Silk-based organic photoresists for extreme ultraviolet lithography: a multiscale in silico study

The development of photoresists (PRs) for extreme ultraviolet (EUV) lithography has become increasingly popular in the field of semiconductor nanopatterning. However, the rinsing process during sub-10 nm nanopatterning can severely impact the structural integrity of the existing PR materials; therefore, novel, robust PR materials are required. Here, we propose silk procured from silkworms as a potential PR for EUV lithography applications owing to its organic, biocompatible, and ecofriendly nature, and also its excellent mechanical properties.
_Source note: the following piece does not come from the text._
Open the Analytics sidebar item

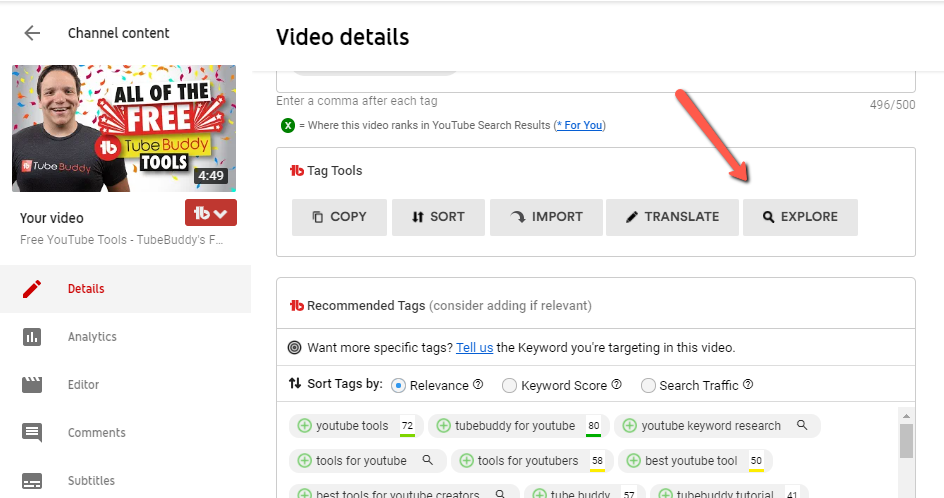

Its structural stability was examined using multiscale in silico methods, and its photoreactivity was evaluated via quantum mechanical calculations, and molecular dynamics simulations were performed to observe the silk peptide assembly behavior after EUV lithography. Moreover, an elastic network model was constructed, and normal mode analysis was conducted to approximate the mechanical properties of the assembled silk peptides. The data demonstrate how photoionization cleaved the covalent bonds between the C-alpha-C-beta atoms within tyrosine, which eventually destabilized the assembled silk peptides. In addition, the collapse of the secondary structure of the silk peptides after EUV lithography treatment indicated the instability of the self-assembled structure. Nevertheless, despite its organic nature, the photoionized silk exhibited a 25% increase in its Young's modulus compared with those of other PRs.